> Task statement
Every line from the line containing "Click 'last 90" through the final line below must be returned exactly, and no other line.

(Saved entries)
Start of Block

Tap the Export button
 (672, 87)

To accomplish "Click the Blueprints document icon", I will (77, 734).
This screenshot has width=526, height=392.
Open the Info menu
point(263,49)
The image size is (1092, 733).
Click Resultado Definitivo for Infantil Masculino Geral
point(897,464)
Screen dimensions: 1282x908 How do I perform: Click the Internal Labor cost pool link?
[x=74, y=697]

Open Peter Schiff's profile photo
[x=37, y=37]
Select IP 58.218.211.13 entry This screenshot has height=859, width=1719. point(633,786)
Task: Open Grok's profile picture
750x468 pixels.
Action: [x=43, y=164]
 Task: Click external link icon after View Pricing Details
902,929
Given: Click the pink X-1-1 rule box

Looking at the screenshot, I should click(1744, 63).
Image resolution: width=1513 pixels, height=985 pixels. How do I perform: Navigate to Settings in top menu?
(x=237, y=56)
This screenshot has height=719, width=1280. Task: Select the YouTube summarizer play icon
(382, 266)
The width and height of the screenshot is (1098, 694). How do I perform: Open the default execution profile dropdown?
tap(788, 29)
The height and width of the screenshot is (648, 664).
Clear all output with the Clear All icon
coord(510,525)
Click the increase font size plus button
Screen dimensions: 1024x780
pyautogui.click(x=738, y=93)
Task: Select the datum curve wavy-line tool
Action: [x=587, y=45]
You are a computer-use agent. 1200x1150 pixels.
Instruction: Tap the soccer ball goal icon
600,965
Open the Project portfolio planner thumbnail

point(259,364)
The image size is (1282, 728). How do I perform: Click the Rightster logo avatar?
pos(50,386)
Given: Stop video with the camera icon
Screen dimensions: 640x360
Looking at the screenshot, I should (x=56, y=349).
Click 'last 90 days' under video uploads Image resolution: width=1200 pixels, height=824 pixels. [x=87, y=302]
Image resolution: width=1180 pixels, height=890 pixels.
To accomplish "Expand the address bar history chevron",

End of Block

> Solution to the exercise
Click 'last 90 days' under video uploads Image resolution: width=1200 pixels, height=824 pixels. [x=87, y=302]
Image resolution: width=1180 pixels, height=890 pixels.
To accomplish "Expand the address bar history chevron",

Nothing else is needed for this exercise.